### Information shown

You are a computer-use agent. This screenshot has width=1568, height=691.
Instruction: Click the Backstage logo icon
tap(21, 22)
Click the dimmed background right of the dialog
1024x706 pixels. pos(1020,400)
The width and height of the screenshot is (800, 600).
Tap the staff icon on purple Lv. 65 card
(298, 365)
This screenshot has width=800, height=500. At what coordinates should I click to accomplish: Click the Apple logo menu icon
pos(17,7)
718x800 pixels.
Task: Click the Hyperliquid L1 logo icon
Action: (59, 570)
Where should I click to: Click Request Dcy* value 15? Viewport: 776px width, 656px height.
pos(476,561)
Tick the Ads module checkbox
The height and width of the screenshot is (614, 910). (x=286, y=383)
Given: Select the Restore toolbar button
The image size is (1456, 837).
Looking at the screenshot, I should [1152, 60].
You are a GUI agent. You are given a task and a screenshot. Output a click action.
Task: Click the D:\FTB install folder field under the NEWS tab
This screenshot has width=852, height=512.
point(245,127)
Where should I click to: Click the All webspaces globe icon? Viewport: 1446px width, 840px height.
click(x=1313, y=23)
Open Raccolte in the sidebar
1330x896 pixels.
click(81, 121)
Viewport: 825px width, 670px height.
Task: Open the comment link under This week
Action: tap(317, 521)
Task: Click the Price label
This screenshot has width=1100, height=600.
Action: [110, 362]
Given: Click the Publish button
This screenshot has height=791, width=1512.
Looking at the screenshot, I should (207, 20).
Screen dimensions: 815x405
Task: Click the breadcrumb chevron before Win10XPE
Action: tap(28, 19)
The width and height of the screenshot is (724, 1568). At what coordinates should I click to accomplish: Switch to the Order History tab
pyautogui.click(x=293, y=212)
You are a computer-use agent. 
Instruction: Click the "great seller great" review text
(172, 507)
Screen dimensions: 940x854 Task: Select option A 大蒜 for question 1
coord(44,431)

### Exercise objective
Quote all of the data above verbatim, line for line.

### Answer to this exercise
You are a computer-use agent. This screenshot has width=1568, height=691.
Instruction: Click the Backstage logo icon
tap(21, 22)
Click the dimmed background right of the dialog
1024x706 pixels. pos(1020,400)
The width and height of the screenshot is (800, 600).
Tap the staff icon on purple Lv. 65 card
(298, 365)
This screenshot has width=800, height=500. At what coordinates should I click to accomplish: Click the Apple logo menu icon
pos(17,7)
718x800 pixels.
Task: Click the Hyperliquid L1 logo icon
Action: (59, 570)
Where should I click to: Click Request Dcy* value 15? Viewport: 776px width, 656px height.
pos(476,561)
Tick the Ads module checkbox
The height and width of the screenshot is (614, 910). (x=286, y=383)
Given: Select the Restore toolbar button
The image size is (1456, 837).
Looking at the screenshot, I should [1152, 60].
You are a GUI agent. You are given a task and a screenshot. Output a click action.
Task: Click the D:\FTB install folder field under the NEWS tab
This screenshot has width=852, height=512.
point(245,127)
Where should I click to: Click the All webspaces globe icon? Viewport: 1446px width, 840px height.
click(x=1313, y=23)
Open Raccolte in the sidebar
1330x896 pixels.
click(81, 121)
Viewport: 825px width, 670px height.
Task: Open the comment link under This week
Action: tap(317, 521)
Task: Click the Price label
This screenshot has width=1100, height=600.
Action: [110, 362]
Given: Click the Publish button
This screenshot has height=791, width=1512.
Looking at the screenshot, I should (207, 20).
Screen dimensions: 815x405
Task: Click the breadcrumb chevron before Win10XPE
Action: tap(28, 19)
The width and height of the screenshot is (724, 1568). At what coordinates should I click to accomplish: Switch to the Order History tab
pyautogui.click(x=293, y=212)
You are a computer-use agent. 
Instruction: Click the "great seller great" review text
(172, 507)
Screen dimensions: 940x854 Task: Select option A 大蒜 for question 1
coord(44,431)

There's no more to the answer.